--- EXTRACT PROVIDED ---
◆ ◆ ◆
How to build a New England Stone Wall

How to Build A New England Stone Wall

Traditional New England Stone walls are a classic feature of our landscape. They represent a long history of agriculture in this country, and are still built today for a variety of practical and decorative reasons. Building a New England stone wall may be hard work, but it is fairly intuitive and doesn’t require highly specialized knowledge or skills. Anyone can do it who has some work ethic, persistence, and wants to try their hand at the long standing tradition of dry stone walling in New England.

If you’re ready to take on the task, read below for a step-by-step guide on building your Traditional New England Stone Wall.

Finding the Stone

One the most satisfying and affordable ways to find stone for a New England Stone Wall is to salvage stone from your own property. This is exactly how stone walls were built in the past, and many properties in New England still have old fallen down and buried stone walls and piles. Otherwise, stone can come up from excavations or construction projects, or can be gathered overtime from gardening or landscaping.
◆ ◆ ◆
--- INFORMATION SHOWN ---

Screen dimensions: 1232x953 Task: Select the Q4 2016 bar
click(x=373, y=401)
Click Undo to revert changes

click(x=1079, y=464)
◆ ◆ ◆
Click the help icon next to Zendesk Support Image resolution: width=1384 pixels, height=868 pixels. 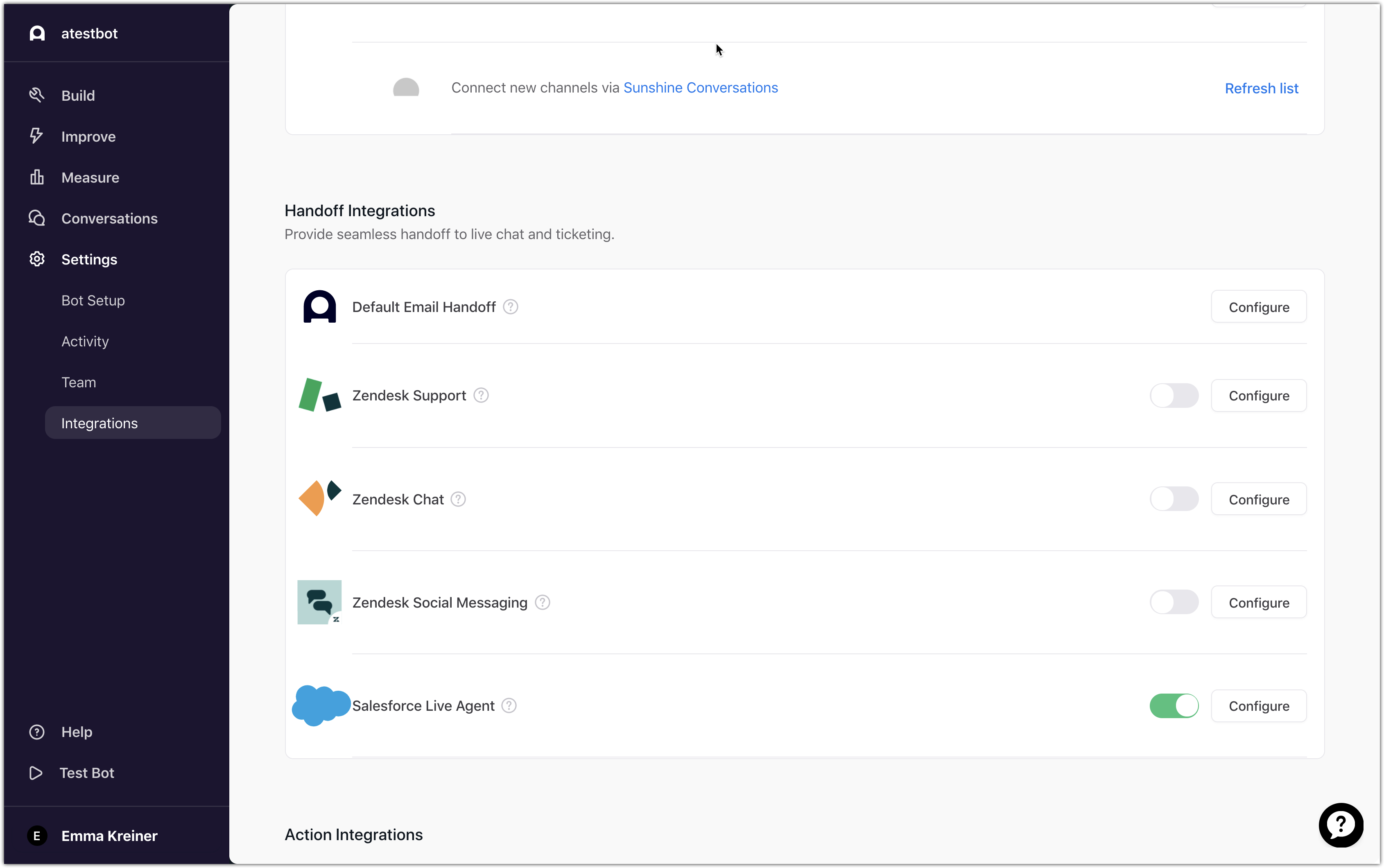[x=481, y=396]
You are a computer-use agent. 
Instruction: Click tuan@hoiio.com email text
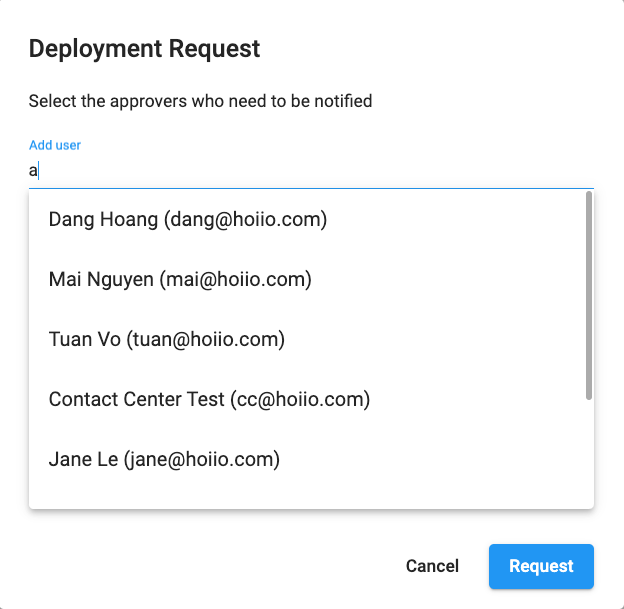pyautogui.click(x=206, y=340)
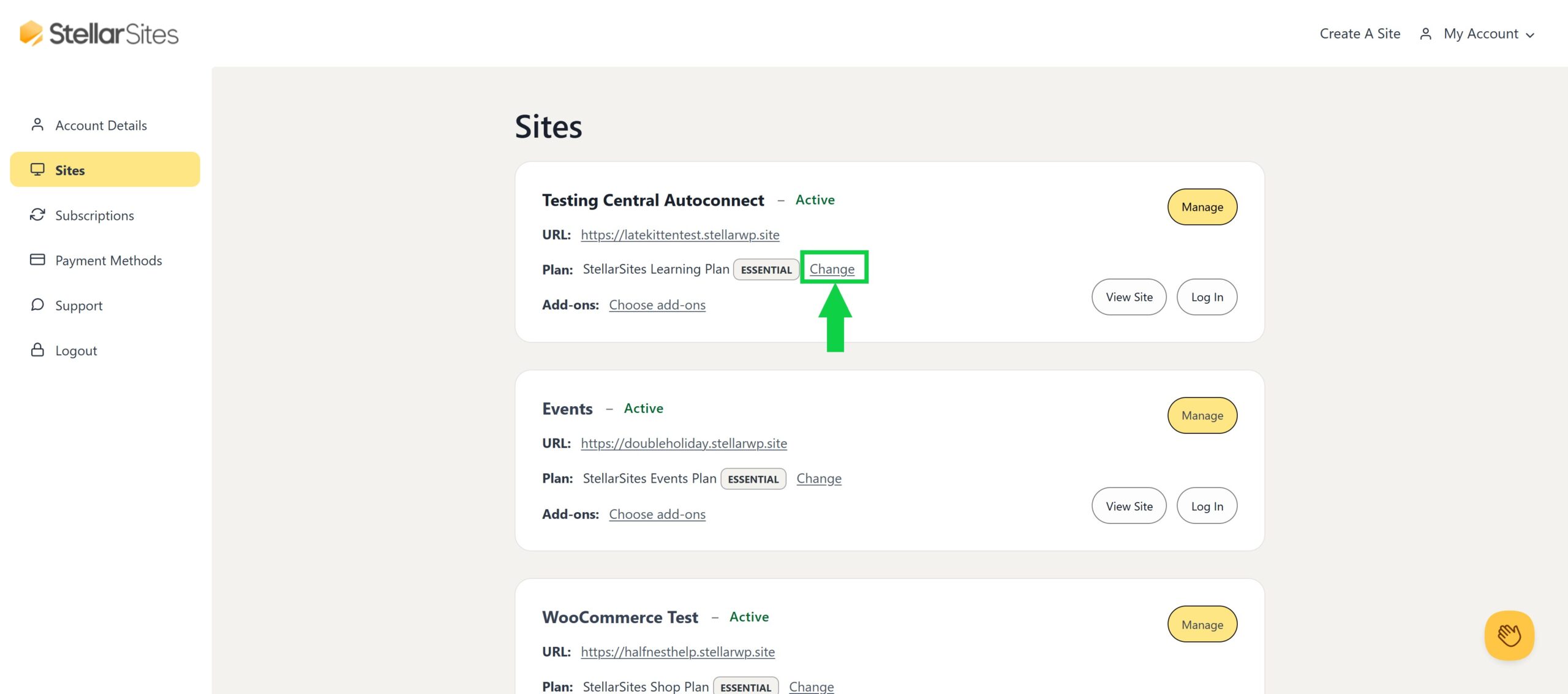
◆ ◆ ◆
--- DESCRIPTION OF THE TASK ---
From the guide on building a New England stone wall, write out word for word the stretch from "Traditional New England Stone walls" through "in New England.".

--- FINAL RESULT ---
Traditional New England Stone walls are a classic feature of our landscape. They represent a long history of agriculture in this country, and are still built today for a variety of practical and decorative reasons. Building a New England stone wall may be hard work, but it is fairly intuitive and doesn’t require highly specialized knowledge or skills. Anyone can do it who has some work ethic, persistence, and wants to try their hand at the long standing tradition of dry stone walling in New England.